====== ТЕКСТ ДЛЯ ЧТЕНИЯ

Подобно эпизоду детства героя, любой эпизод этого повествования с виду поразителен до сказочного, а по существу – таков замысел философского романа Человеческой Жизни – лишен чего-либо особенного, индивидуально характерного, лишен авторского «вымысла». Романный вымысел, сказочно гротескное своеобразие любого эпизода – это всего лишь пестрые покровы, в которые творческий «инхенио» автора изобретательно (консеп-тистски «остроумно») наряжает, внешне преображая, родовую натуру (хенио), дабы остранением предмета поразить воображение – и освежить восприятие, обострить притуплённое привычкой разумение.

Иначе говоря, фабула «Критикона» – это действительно то, что обозначается латинским словом fabula, «басня», анекдотически буквальный смысл которой читателем не воспринимается всерьез, фабула только служит (fabula docet) универсальной «морали»: не то, что – как в обычных романах – однажды будто бы произошло (в прошлом), а то, что действительно то и дело происходит (в грамматическом общем настоящем). И уже в обращении к читателю первой части романа Грасиан докладывает, что стремился подражать «аллегориям Гомера, притчам Эзопа», дабы «скрасить сухость философии занимательностью вымысла… приятностью эпоса и игривостью плана». Опираясь на ученую традицию, восходящую к древности, к Филону Александрийскому, и в духе своей консептистской эстетики, той роли, которую играет в ней изобретательное «остроумие», Грасиан усматривает в мифах и в знаменитых сюжетах эпоса (будь то Библия, Гомер, Вергилий), в любого рода великих историях – потому-то они и великие, не в пример вымышленным историям занимательных романов и даже реальным политическим историям наций – «остроумно» развиваемые высшие философские иносказания. Такова и будет высокая фабула его философского романа.

============
====== ИЗВЛЕЧЁННЫЕ ДАННЫЕ

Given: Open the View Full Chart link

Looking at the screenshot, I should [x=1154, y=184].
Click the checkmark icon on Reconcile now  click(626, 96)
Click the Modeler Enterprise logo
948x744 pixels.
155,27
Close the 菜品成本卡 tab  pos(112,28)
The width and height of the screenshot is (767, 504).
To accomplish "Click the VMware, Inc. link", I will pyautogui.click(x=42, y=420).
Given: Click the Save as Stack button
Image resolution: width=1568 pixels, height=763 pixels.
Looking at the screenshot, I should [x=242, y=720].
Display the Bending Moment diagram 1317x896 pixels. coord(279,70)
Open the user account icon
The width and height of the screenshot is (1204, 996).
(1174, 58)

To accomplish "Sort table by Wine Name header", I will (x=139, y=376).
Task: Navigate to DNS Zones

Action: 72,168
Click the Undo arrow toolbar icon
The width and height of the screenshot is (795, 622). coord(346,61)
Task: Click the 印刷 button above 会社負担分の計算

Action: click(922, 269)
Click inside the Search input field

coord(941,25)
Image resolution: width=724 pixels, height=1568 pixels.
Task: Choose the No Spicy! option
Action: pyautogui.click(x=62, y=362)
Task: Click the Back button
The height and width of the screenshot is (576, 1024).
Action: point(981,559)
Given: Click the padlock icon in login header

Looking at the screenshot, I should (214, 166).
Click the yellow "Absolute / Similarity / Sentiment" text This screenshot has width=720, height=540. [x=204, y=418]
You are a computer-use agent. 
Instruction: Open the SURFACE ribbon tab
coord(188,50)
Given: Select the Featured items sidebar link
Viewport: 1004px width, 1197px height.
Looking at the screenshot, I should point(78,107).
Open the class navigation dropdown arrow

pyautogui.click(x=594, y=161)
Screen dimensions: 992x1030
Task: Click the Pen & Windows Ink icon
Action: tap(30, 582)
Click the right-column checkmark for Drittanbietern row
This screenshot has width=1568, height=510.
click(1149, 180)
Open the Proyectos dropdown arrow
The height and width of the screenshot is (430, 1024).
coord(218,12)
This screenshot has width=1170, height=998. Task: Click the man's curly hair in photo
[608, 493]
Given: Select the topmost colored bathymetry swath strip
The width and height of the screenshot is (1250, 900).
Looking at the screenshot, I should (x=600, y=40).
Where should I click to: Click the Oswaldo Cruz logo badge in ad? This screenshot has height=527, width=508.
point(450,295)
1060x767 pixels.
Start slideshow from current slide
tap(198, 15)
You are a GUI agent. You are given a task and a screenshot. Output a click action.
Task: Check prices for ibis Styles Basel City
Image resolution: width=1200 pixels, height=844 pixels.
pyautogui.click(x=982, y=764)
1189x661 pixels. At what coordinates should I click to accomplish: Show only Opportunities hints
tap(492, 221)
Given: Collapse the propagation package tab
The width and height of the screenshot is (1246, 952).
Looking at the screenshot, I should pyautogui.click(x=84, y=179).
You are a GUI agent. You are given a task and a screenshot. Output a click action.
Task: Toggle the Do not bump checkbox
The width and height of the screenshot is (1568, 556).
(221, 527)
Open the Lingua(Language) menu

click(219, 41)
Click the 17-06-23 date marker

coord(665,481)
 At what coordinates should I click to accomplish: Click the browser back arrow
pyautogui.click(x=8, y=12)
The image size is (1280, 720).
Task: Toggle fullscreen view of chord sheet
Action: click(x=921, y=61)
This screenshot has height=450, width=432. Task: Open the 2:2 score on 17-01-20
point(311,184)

============

СПИСОК ЗАДАНИЙ:
(1) Определите, согласуются ли с текстом о «Критиконе» утверждения (а), (б) и (в). Ответ на каждое утверждение — «да» или «нет» с точной цитатой решающих слов текста. (а) Учёная традиция, на которую опирается Грасиан, восходит к Филону Александрийскому. (б) Фабула «Критикона» рассказывает о том, что однажды произошло в прошлом. (в) Великие истории противопоставлены вымышленным историям занимательных романов.
(2) Каким латинским словом, согласно тексту о «Критиконе», обозначается фабула романа и как оно переводится?
(3) Дословно процитируйте фрагмент текста о «Критиконе», начиная со слов "Подобно эпизоду детства" и заканчивая словами "притуплённое привычкой разумение.".
Данные с текстом не связаны и даны отдельно.

ОТВЕТЫ:
(1)
(а) Да: «восходящую к древности, к Филону Александрийскому».
(б) Нет: «не то, что – как в обычных романах – однажды будто бы произошло (в прошлом), а то, что действительно то и дело происходит (в грамматическом общем настоящем)».
(в) Да: «не в пример вымышленным историям занимательных романов».

(2) Словом fabula, что значит «басня».

(3)
Подобно эпизоду детства героя, любой эпизод этого повествования с виду поразителен до сказочного, а по существу – таков замысел философского романа Человеческой Жизни – лишен чего-либо особенного, индивидуально характерного, лишен авторского «вымысла». Романный вымысел, сказочно гротескное своеобразие любого эпизода – это всего лишь пестрые покровы, в которые творческий «инхенио» автора изобретательно (консеп-тистски «остроумно») наряжает, внешне преображая, родовую натуру (хенио), дабы остранением предмета поразить воображение – и освежить восприятие, обострить притуплённое привычкой разумение.